Viele Bankberater hören nicht auf die Wünsche ihrer Kunden
veröffentlicht: 17.11.2008
Selbst angesichts von Finanzkrise und Rezession scheinen viele Bankmitarbeiter nicht dazugelernt zu haben und setzen nach wie vor auf riskante Anlagen. Die Verbrauchersendungen Markt und WDR 2 – Quintessenz testeten die Beratungsleistung von 20 Banken in Dortmund und Krefeld. Dabei achteten sie vor allem darauf, welche Investments empfohlen werden. Ausgangslage waren 30.000 Euro aus einer Erbschaft, die sicher angelegt werden sollten – sprich, die Kunden wünschten keinerlei Risiko.

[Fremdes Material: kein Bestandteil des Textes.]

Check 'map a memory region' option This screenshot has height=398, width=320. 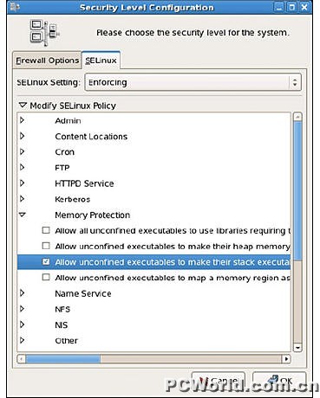click(46, 277)
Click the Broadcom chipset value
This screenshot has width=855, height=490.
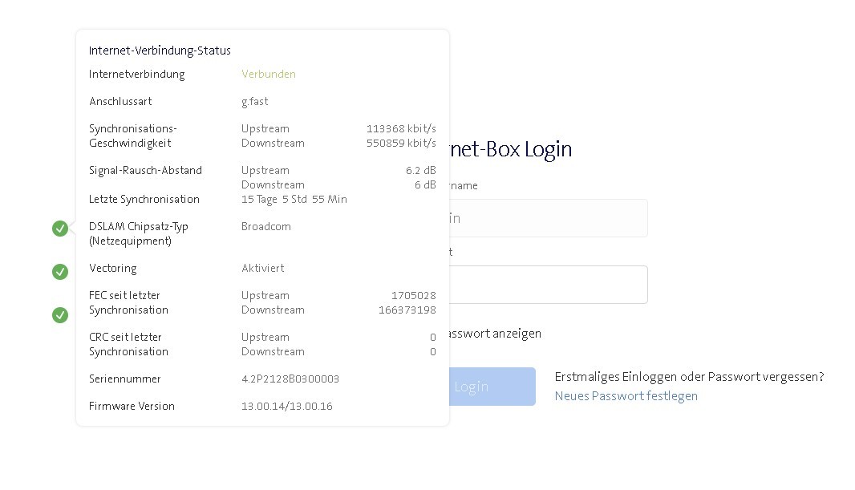tap(265, 227)
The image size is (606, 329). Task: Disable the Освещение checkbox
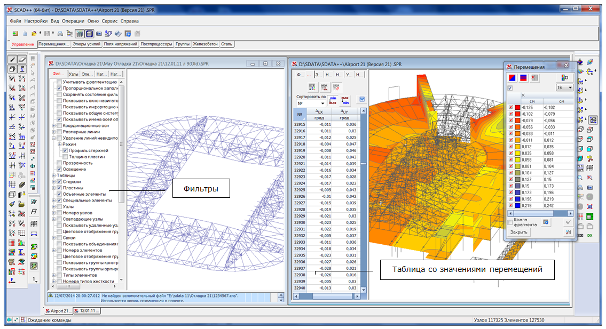pos(60,169)
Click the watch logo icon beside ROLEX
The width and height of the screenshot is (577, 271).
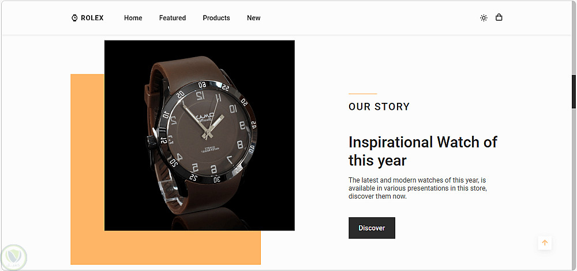(74, 18)
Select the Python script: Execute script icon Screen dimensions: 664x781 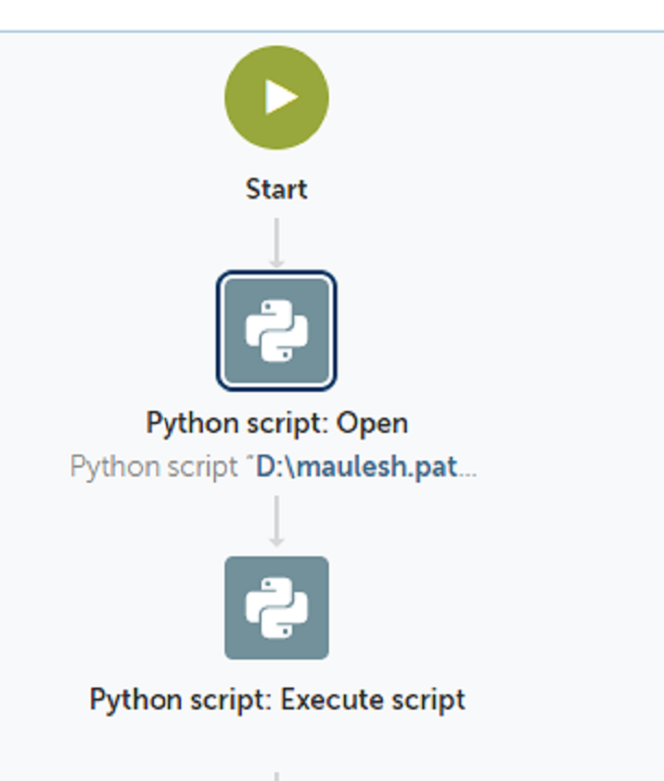tap(276, 608)
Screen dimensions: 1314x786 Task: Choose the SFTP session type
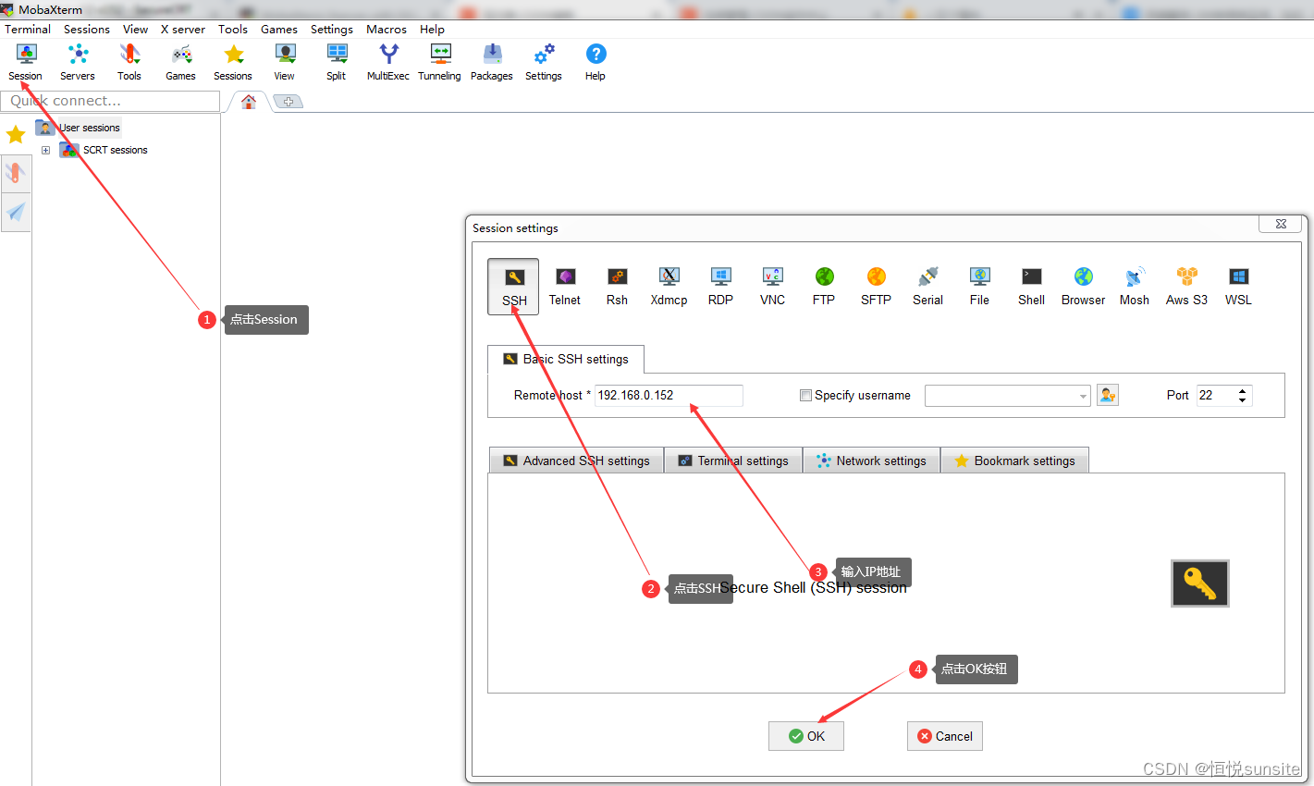tap(876, 286)
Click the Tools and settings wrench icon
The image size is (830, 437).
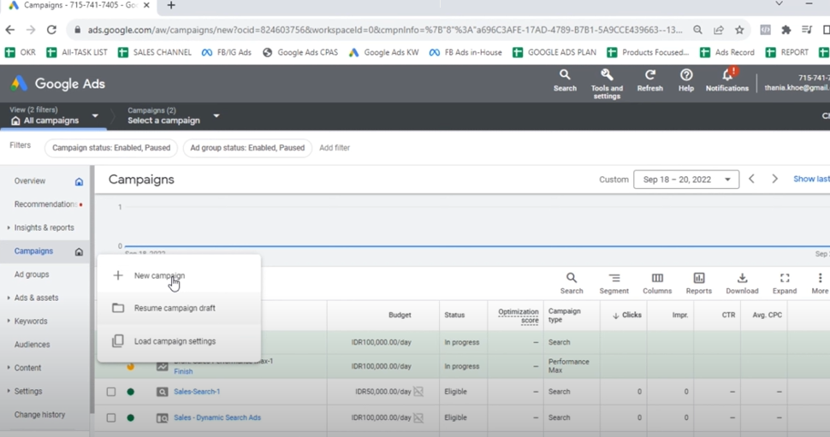point(607,76)
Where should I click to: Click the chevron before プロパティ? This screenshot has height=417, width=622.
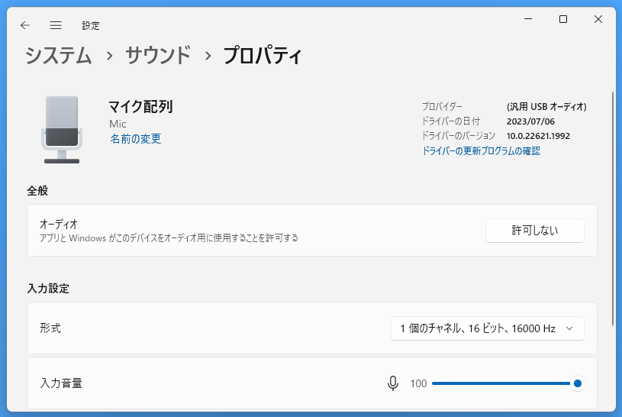pyautogui.click(x=208, y=56)
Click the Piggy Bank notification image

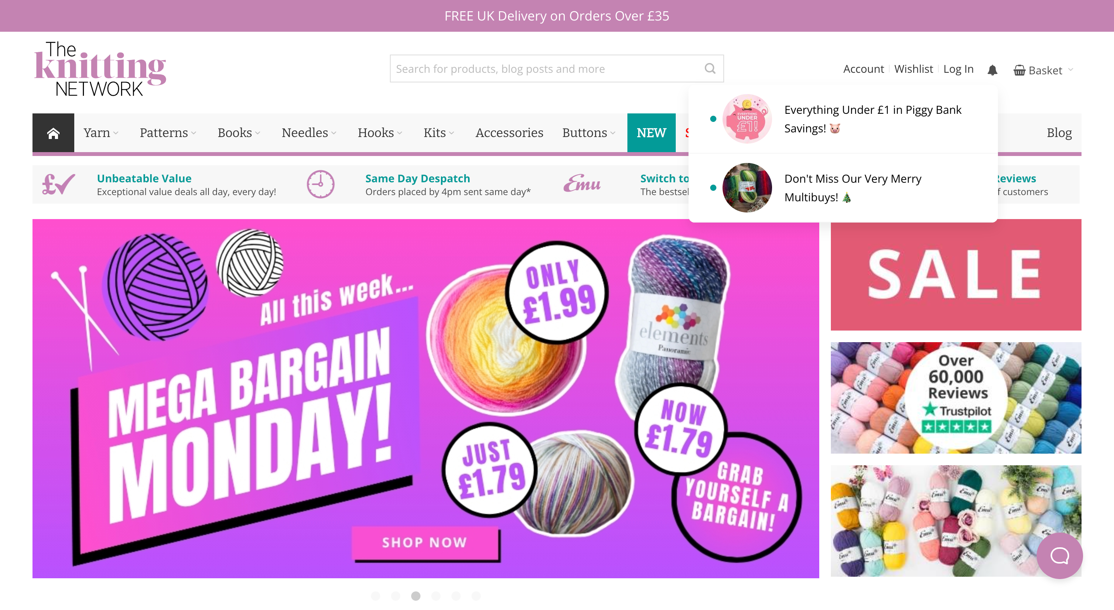(x=747, y=119)
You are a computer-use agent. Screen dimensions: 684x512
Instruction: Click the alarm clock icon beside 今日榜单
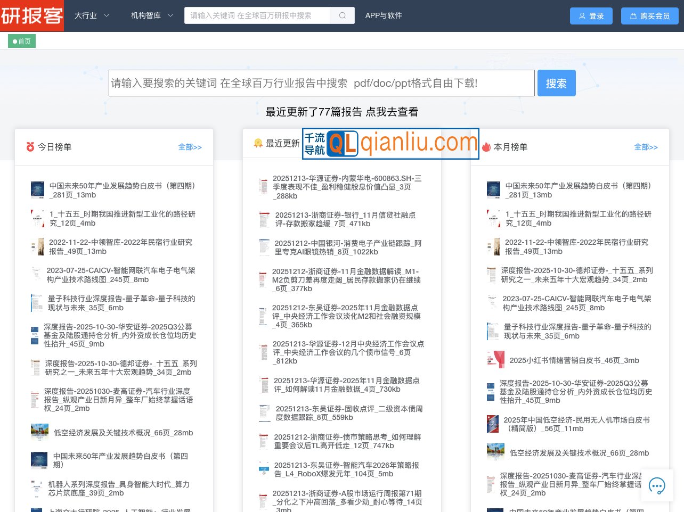tap(30, 147)
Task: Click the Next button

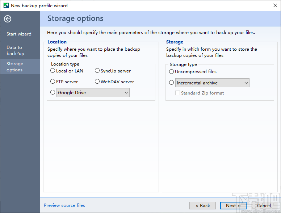Action: pyautogui.click(x=233, y=206)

Ideal wären in dem Fall Fest- und Tagesgeld bei einer Bank, die einem der deutschen Einlagensicherungssysteme angeschlossen ist. Doch nur drei von 20 Beratern legten den Testkunden diese Anlageformen ans Herz. Dabei zeichnen sich sowohl das Festgeld- als auch das Tagesgeldkonto dadurch aus, dass die Einlagen selbst bei einer Bankpleite sicher sind. Verluste oder Einbußen müssen Kunden nicht befürchten. Stattdessen warben die Banker für Fonds und Zertifikate, die weder eine sichere Rendite garantieren, noch über die nötigen Sicherungsanker verfügen. Ob dieses Vorgehen mit einer höheren Provision zusammenhängt, sei dahingestellt. Wenn Kunden eine sichere Anlage wünschen, sollte auch in diesem Sinne beraten werden.